Data will be the biggest driver for retailers in 2019, as stores become more astute at knowing who their consumers really are.
The Future Forecast 2019 Report goes on to talk about how smart retailers who use data to provide thought-provoking cultural experiences will prosper in this future.
We can see that the evolution of experience retailing is becoming more pervasive all the time with the introduction to stores of smart mirrors, skin scans, recommendation engines and geofenced VIP access.
All exciting uses of data that lead to (potentially) improved experiences for customers. This information that we share, whether consciously or not, allows businesses greater insights into our preferences. It (potentially) lifts the bar! Which means that, every time an experience is improved, it becomes the new ‘bar’ by which we measure the next one.
When the experience doesn’t match the expectations, we are, as customers, left feeling flat.
I have spent the last couple of weekends in pursuit of laptop and microwave replacements (they both broke down in the same week). Two replacement purchases, so I was just looking to continue as I had always.
In both experiences, I walked away from the incredibly helpful salesperson feeling buoyed and looked after, but the interactions after that left me with a blah kind of disappointment.

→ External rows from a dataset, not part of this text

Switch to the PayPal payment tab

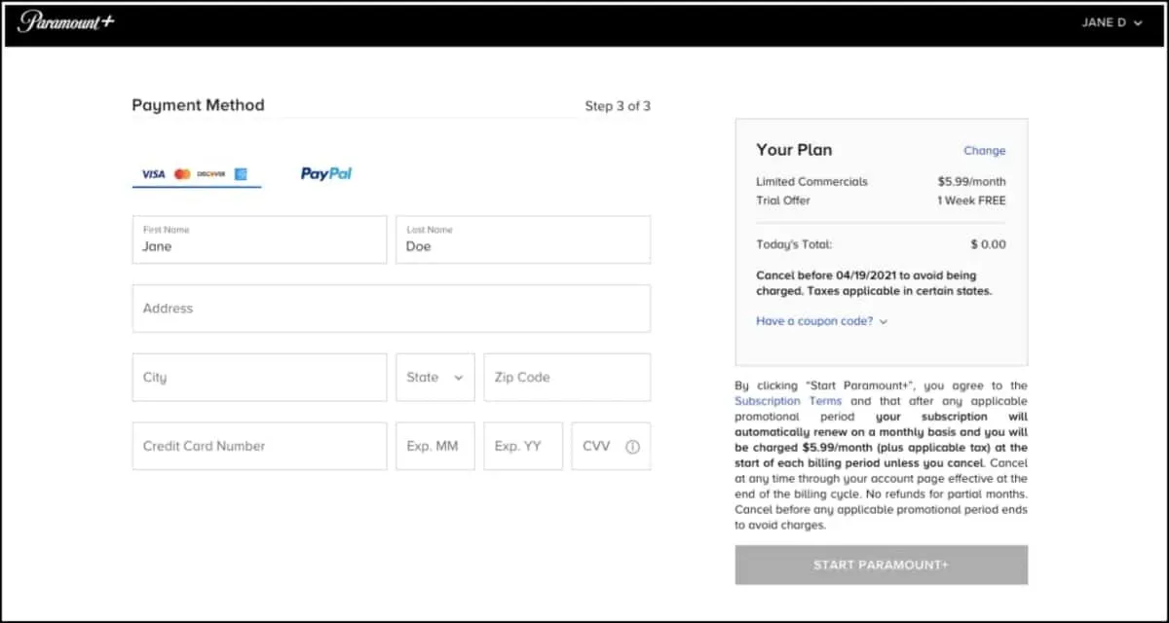[x=325, y=172]
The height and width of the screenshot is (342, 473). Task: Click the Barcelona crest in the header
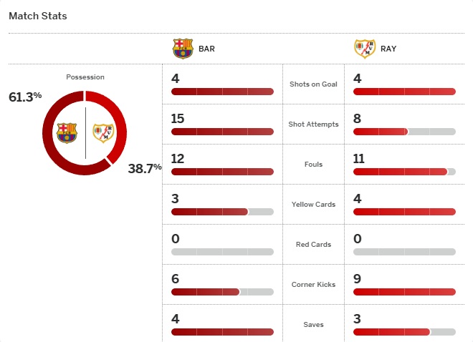pyautogui.click(x=183, y=49)
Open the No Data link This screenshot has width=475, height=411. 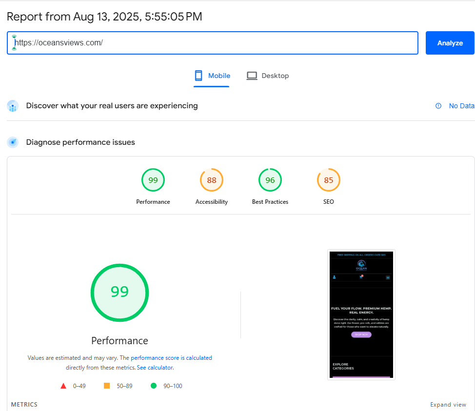coord(461,106)
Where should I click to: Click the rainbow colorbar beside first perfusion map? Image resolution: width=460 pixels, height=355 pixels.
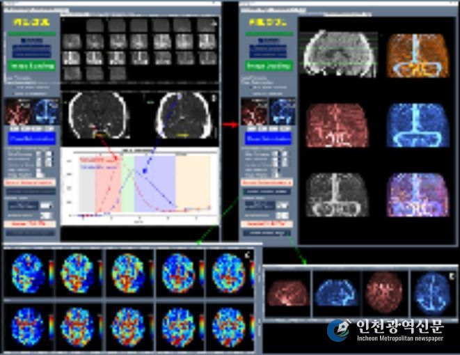(50, 272)
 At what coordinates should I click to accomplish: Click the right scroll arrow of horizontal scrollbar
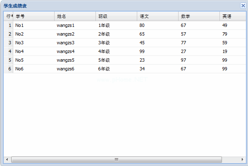242,159
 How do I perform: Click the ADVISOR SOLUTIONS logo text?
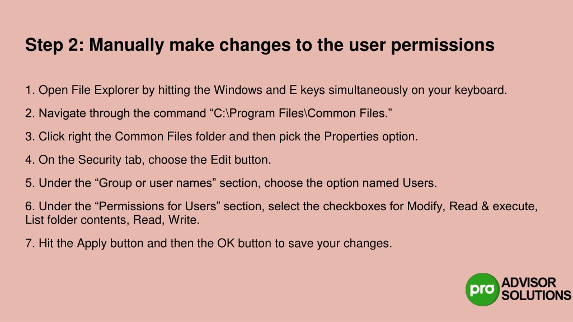click(536, 289)
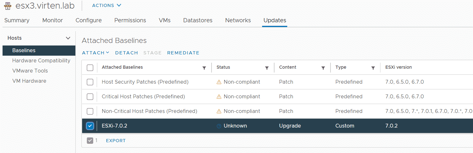This screenshot has height=153, width=473.
Task: Check the Host Security Patches (Predefined) checkbox
Action: (x=90, y=82)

In one case, the third party repair/replace service was nothing like what the salesperson in-store explained, and in the other case – I had to wait in another in a queue to pay for my purchase whilst four (yes FOUR) people behind the counter did ‘non-serving customer’ activities.
In a ‘helpful use of my data’ moment, the store had my details from the last purchase. It was not, helpful to have to step through multiple ‘steps’ to complete the purchase.
Standing in a queue to put my credit card on the payment device is rather tedious! And it gave me time to count the number of people behind the counter not serving customers.
If it was possible to pay in the moment and go and pick up my microwave, I would have left the store with that (still) fresh feeling of ‘helpful service’.
The basics of dealing with the person in front of you first and foremost are stopping store experiences from being productive and pleasant.
A replacement purchase like a microwave doesn’t really need to be an ‘experience’; there’s a bit of product comparison but no real need to entertain me.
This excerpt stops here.